September 2, 2012
The electoral map looks better for Obama than you think
Vtgenie at DailyKos has an interesting analysis of Nate Silver‘s latest state-by-state polling numbers. (Nate Silver is, of course, the Eric Clapton of poll analysts.)
Here’s VTgenie’s explanation:
…starting with states that each candidate is guarranteed to win, work your way down the probabilities adding electoral votes as you go. So for example, Obama currently is given a 100% chance of winning nine states (go Vermont!) and Maine, district 1, followed by 11 states between 90 and 100%, ending at Pennsylvania with 91%. Assuming Obama will win all of these, we proceed through the next four states, all between 70 and 80%, ending with Ohio at 71% for a total of 275 electoral votes.

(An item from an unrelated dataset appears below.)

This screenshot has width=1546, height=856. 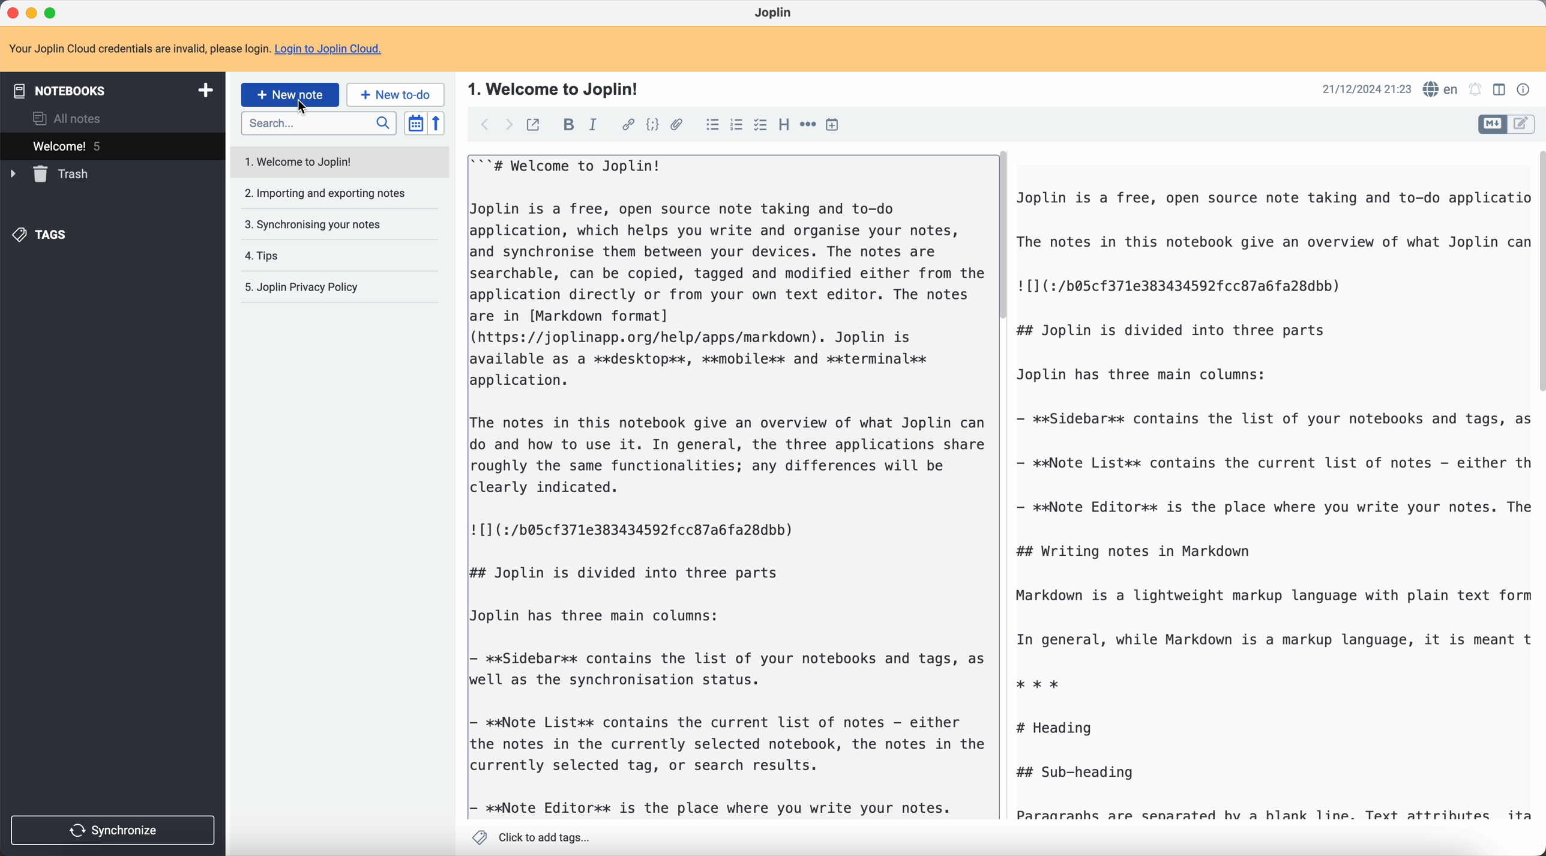 What do you see at coordinates (415, 123) in the screenshot?
I see `toggle sort order field` at bounding box center [415, 123].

Notice that to get to 270, using only Obama’s highest probability states, we never had to use a state with lower than 70%. On the other hand, doing the same process for Romney, using only his highest probability states, he has to use states for which he has a less than 50% chance of winning– in some cases, much less. Put another way, the easiest path to 270 for Romney– in terms of current probabilities– runs through three states between 30 and 40%, ending with Ohio, at only a 29% chance of winning. That’s gotta hurt.
But wait! There’s more…
While Romney has no path to victory using states where his chance of winning is greater than 50%, Obama has not just one but many such paths.
I can’t make it any clearer than that.
VTgenie notes that of course this depends on the accuracy of Nate Silver’s numbers, and things may change, etc. But it seemed trenchant to me. Of course, my math skills do not allow me to have an opinion. Is VTgenie’s analysis right?